■ **Exercise aim**: Please write out the following lines word for word, leaving nothing out.

-- BEGIN Exercise inputs --

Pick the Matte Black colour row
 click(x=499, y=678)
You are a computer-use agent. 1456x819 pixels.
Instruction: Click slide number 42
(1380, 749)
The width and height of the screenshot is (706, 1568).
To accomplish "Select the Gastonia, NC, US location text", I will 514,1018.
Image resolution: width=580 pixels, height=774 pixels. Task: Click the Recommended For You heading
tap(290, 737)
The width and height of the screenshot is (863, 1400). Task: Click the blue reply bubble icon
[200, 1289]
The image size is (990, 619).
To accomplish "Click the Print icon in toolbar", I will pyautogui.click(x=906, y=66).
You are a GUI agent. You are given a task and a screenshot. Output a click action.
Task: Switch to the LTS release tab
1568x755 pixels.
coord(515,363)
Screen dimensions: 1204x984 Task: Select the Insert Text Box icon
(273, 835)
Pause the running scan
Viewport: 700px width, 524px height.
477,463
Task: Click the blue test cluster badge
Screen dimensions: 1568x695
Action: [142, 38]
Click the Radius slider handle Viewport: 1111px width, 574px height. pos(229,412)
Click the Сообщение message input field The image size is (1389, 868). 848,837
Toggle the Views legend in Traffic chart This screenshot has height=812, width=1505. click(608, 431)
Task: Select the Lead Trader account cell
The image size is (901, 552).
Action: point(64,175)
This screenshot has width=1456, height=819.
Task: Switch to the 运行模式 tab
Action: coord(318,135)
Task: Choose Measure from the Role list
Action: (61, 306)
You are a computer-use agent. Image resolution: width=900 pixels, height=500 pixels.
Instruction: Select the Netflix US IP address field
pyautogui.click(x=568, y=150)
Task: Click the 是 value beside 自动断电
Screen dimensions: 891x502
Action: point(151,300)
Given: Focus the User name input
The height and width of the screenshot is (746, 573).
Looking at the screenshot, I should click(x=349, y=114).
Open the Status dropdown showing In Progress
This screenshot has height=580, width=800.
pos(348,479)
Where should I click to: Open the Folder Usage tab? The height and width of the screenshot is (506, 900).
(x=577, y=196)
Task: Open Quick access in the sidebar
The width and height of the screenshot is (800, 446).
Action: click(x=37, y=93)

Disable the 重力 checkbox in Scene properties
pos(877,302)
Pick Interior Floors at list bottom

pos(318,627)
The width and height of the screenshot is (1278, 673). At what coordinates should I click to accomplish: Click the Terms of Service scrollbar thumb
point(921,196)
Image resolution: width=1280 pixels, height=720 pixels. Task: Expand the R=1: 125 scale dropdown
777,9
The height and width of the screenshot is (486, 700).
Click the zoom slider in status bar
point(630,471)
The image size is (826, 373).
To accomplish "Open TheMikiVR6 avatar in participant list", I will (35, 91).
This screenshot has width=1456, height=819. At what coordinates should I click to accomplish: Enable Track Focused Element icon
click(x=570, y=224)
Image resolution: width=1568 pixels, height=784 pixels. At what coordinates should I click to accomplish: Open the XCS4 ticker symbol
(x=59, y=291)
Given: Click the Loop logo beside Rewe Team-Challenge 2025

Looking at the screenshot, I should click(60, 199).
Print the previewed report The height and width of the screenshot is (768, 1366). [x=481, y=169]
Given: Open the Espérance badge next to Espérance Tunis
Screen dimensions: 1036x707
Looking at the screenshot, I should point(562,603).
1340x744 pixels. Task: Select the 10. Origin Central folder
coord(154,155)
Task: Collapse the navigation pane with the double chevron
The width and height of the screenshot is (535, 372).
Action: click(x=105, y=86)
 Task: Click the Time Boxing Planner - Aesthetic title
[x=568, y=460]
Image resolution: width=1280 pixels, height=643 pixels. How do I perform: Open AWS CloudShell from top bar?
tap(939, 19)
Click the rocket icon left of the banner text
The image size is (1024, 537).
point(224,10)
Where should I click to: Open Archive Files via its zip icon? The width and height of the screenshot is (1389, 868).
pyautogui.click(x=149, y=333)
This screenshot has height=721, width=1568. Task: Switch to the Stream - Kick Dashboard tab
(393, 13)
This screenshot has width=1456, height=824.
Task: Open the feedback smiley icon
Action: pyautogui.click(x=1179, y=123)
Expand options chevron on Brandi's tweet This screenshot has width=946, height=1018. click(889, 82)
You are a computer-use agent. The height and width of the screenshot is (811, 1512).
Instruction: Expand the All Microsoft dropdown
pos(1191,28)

-- END Exercise inputs --

■ **Right answer**:
Pick the Matte Black colour row
 click(x=499, y=678)
You are a computer-use agent. 1456x819 pixels.
Instruction: Click slide number 42
(1380, 749)
The width and height of the screenshot is (706, 1568).
To accomplish "Select the Gastonia, NC, US location text", I will 514,1018.
Image resolution: width=580 pixels, height=774 pixels. Task: Click the Recommended For You heading
tap(290, 737)
The width and height of the screenshot is (863, 1400). Task: Click the blue reply bubble icon
[200, 1289]
The image size is (990, 619).
To accomplish "Click the Print icon in toolbar", I will pyautogui.click(x=906, y=66).
You are a GUI agent. You are given a task and a screenshot. Output a click action.
Task: Switch to the LTS release tab
1568x755 pixels.
coord(515,363)
Screen dimensions: 1204x984 Task: Select the Insert Text Box icon
(273, 835)
Pause the running scan
Viewport: 700px width, 524px height.
477,463
Task: Click the blue test cluster badge
Screen dimensions: 1568x695
Action: [142, 38]
Click the Radius slider handle Viewport: 1111px width, 574px height. pos(229,412)
Click the Сообщение message input field The image size is (1389, 868). 848,837
Toggle the Views legend in Traffic chart This screenshot has height=812, width=1505. click(608, 431)
Task: Select the Lead Trader account cell
The image size is (901, 552).
Action: point(64,175)
This screenshot has width=1456, height=819.
Task: Switch to the 运行模式 tab
Action: coord(318,135)
Task: Choose Measure from the Role list
Action: (61, 306)
You are a computer-use agent. Image resolution: width=900 pixels, height=500 pixels.
Instruction: Select the Netflix US IP address field
pyautogui.click(x=568, y=150)
Task: Click the 是 value beside 自动断电
Screen dimensions: 891x502
Action: point(151,300)
Given: Focus the User name input
The height and width of the screenshot is (746, 573).
Looking at the screenshot, I should click(x=349, y=114).
Open the Status dropdown showing In Progress
This screenshot has height=580, width=800.
pos(348,479)
Where should I click to: Open the Folder Usage tab? The height and width of the screenshot is (506, 900).
(x=577, y=196)
Task: Open Quick access in the sidebar
The width and height of the screenshot is (800, 446).
Action: click(x=37, y=93)

Disable the 重力 checkbox in Scene properties
pos(877,302)
Pick Interior Floors at list bottom

pos(318,627)
The width and height of the screenshot is (1278, 673). At what coordinates should I click to accomplish: Click the Terms of Service scrollbar thumb
point(921,196)
Image resolution: width=1280 pixels, height=720 pixels. Task: Expand the R=1: 125 scale dropdown
777,9
The height and width of the screenshot is (486, 700).
Click the zoom slider in status bar
point(630,471)
The image size is (826, 373).
To accomplish "Open TheMikiVR6 avatar in participant list", I will (35, 91).
This screenshot has width=1456, height=819. At what coordinates should I click to accomplish: Enable Track Focused Element icon
click(x=570, y=224)
Image resolution: width=1568 pixels, height=784 pixels. At what coordinates should I click to accomplish: Open the XCS4 ticker symbol
(x=59, y=291)
Given: Click the Loop logo beside Rewe Team-Challenge 2025

Looking at the screenshot, I should click(60, 199).
Print the previewed report The height and width of the screenshot is (768, 1366). [x=481, y=169]
Given: Open the Espérance badge next to Espérance Tunis
Screen dimensions: 1036x707
Looking at the screenshot, I should point(562,603).
1340x744 pixels. Task: Select the 10. Origin Central folder
coord(154,155)
Task: Collapse the navigation pane with the double chevron
The width and height of the screenshot is (535, 372).
Action: click(x=105, y=86)
 Task: Click the Time Boxing Planner - Aesthetic title
[x=568, y=460]
Image resolution: width=1280 pixels, height=643 pixels. How do I perform: Open AWS CloudShell from top bar?
tap(939, 19)
Click the rocket icon left of the banner text
The image size is (1024, 537).
point(224,10)
Where should I click to: Open Archive Files via its zip icon? The width and height of the screenshot is (1389, 868).
pyautogui.click(x=149, y=333)
This screenshot has height=721, width=1568. Task: Switch to the Stream - Kick Dashboard tab
(393, 13)
This screenshot has width=1456, height=824.
Task: Open the feedback smiley icon
Action: pyautogui.click(x=1179, y=123)
Expand options chevron on Brandi's tweet This screenshot has width=946, height=1018. click(889, 82)
You are a computer-use agent. The height and width of the screenshot is (811, 1512).
Instruction: Expand the All Microsoft dropdown
pos(1191,28)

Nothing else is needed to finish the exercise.